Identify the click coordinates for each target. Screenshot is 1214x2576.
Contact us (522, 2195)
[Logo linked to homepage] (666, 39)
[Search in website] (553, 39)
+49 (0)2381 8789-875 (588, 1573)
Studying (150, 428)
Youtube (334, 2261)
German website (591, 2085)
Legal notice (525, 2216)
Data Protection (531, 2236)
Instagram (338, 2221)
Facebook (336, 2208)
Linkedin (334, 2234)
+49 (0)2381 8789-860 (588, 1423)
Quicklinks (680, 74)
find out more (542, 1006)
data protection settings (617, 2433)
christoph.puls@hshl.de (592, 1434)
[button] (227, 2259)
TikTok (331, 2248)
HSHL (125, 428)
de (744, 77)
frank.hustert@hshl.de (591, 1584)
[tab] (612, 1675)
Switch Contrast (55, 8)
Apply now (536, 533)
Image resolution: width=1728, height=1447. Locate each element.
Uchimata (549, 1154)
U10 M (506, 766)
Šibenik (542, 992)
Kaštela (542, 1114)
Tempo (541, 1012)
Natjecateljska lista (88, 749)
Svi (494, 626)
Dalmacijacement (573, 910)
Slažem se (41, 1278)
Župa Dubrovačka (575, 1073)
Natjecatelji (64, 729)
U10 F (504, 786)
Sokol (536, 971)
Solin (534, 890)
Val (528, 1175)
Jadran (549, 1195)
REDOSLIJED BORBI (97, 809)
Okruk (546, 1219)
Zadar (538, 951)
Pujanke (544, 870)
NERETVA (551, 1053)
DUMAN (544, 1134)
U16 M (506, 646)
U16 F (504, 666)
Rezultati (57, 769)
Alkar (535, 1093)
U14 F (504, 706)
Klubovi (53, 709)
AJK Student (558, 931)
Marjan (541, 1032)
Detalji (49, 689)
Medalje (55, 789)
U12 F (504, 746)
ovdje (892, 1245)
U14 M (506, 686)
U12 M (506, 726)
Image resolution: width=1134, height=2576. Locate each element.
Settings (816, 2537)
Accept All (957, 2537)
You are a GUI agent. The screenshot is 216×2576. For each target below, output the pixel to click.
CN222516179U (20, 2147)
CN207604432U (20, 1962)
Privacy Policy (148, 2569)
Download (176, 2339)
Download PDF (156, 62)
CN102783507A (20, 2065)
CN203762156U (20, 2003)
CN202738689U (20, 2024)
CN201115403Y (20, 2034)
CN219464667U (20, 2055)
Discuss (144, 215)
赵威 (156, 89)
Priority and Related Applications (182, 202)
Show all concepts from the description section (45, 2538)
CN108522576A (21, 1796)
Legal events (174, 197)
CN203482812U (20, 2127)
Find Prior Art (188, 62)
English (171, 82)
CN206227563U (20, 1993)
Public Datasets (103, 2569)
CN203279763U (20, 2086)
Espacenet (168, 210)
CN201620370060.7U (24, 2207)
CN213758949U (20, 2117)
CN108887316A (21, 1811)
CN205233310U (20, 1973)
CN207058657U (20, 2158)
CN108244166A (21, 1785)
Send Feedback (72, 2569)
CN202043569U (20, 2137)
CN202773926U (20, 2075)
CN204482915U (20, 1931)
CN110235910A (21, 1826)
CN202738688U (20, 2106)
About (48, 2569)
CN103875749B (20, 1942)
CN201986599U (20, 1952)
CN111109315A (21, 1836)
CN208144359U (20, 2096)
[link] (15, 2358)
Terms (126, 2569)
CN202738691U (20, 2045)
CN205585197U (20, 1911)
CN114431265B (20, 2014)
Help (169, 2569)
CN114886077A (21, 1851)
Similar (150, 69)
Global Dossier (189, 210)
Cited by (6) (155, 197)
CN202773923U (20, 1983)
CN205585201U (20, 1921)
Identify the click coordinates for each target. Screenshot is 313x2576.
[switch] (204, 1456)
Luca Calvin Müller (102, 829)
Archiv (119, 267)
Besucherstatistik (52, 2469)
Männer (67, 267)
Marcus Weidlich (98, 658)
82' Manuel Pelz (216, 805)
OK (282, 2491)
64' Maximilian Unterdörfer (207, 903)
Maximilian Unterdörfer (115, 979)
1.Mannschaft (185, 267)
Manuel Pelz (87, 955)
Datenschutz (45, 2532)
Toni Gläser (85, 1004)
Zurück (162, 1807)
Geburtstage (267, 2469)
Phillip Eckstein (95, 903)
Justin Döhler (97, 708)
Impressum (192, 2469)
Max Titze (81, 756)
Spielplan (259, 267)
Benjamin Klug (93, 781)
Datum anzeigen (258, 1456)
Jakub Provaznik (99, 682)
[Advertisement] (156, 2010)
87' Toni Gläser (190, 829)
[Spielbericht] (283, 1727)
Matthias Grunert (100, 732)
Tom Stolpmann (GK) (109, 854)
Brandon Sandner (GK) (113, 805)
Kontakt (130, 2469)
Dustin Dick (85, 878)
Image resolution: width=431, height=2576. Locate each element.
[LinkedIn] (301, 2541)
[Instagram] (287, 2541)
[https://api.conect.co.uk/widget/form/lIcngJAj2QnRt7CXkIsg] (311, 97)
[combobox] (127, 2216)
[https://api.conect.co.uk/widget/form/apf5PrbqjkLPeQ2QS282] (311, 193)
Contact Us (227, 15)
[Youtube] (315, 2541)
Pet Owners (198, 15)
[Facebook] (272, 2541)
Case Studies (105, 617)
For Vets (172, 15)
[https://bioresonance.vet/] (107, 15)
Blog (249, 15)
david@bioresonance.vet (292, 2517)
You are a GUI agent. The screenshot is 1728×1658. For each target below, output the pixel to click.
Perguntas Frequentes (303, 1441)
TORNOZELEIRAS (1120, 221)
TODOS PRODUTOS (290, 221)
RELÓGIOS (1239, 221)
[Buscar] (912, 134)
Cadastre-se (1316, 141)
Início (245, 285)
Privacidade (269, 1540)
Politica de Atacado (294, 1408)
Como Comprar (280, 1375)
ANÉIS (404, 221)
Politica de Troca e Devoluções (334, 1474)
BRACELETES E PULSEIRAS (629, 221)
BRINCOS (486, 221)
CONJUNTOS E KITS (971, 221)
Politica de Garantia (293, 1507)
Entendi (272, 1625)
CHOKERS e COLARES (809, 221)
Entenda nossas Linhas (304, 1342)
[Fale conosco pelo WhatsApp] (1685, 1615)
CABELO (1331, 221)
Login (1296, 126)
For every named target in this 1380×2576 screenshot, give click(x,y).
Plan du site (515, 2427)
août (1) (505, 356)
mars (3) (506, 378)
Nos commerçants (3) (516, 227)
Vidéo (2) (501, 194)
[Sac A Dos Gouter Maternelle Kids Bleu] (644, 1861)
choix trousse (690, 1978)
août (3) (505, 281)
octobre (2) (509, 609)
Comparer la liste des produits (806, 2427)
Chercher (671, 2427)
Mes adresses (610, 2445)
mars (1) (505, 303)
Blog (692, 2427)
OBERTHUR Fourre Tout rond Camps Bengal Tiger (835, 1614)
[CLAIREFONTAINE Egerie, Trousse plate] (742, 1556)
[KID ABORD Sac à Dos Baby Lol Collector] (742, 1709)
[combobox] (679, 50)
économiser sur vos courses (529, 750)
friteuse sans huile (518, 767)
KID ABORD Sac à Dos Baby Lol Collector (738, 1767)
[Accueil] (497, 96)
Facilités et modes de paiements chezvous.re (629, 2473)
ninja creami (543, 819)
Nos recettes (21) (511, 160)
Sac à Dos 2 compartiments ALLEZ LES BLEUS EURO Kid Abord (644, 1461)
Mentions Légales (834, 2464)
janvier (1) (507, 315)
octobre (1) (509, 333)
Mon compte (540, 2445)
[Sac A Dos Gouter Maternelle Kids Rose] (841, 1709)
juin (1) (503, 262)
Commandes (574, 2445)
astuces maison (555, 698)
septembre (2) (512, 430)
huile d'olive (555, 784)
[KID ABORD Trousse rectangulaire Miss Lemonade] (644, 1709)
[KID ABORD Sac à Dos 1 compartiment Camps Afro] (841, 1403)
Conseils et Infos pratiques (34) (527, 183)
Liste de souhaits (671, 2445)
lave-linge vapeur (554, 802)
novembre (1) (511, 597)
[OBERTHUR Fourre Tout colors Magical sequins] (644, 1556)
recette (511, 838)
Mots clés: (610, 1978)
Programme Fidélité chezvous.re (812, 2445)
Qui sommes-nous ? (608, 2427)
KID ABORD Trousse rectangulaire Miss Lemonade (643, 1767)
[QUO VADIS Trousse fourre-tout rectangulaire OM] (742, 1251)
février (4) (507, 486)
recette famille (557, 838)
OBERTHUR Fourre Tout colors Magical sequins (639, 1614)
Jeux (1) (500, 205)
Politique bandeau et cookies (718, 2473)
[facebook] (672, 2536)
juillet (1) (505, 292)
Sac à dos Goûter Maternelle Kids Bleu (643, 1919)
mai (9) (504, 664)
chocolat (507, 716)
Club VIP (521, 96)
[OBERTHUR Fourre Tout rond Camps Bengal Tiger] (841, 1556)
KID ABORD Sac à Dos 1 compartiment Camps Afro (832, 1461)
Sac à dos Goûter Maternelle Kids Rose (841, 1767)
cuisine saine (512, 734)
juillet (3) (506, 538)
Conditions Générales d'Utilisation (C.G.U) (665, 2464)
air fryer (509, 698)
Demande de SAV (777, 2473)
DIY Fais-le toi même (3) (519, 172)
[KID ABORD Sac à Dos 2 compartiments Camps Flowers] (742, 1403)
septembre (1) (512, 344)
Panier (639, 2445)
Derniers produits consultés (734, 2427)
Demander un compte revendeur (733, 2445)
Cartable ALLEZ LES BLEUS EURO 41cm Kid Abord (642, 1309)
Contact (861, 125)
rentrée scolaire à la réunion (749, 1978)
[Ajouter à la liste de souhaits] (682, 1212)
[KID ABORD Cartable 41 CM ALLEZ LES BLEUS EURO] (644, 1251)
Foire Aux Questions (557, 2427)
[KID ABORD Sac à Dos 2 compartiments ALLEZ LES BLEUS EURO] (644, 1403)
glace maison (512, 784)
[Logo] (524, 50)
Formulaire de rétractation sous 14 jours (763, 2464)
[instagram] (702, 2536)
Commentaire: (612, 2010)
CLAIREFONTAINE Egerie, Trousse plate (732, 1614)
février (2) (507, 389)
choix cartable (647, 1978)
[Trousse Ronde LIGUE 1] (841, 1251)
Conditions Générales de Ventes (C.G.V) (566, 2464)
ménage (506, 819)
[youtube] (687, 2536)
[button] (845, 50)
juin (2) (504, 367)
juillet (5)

_Work to be completed_. Reproduce exactly the entries above, limited to the lines from the one with "[OBERTHUR Fourre Tout colors" through the one with "chocolat (507, 716)", both included.

_Solution_.
[OBERTHUR Fourre Tout colors Magical sequins] (644, 1556)
recette (511, 838)
Mots clés: (610, 1978)
Programme Fidélité chezvous.re (812, 2445)
Qui sommes-nous ? (608, 2427)
KID ABORD Trousse rectangulaire Miss Lemonade (643, 1767)
[QUO VADIS Trousse fourre-tout rectangulaire OM] (742, 1251)
février (4) (507, 486)
recette famille (557, 838)
OBERTHUR Fourre Tout colors Magical sequins (639, 1614)
Jeux (1) (500, 205)
Politique bandeau et cookies (718, 2473)
[facebook] (672, 2536)
juillet (1) (505, 292)
Sac à dos Goûter Maternelle Kids Bleu (643, 1919)
mai (9) (504, 664)
chocolat (507, 716)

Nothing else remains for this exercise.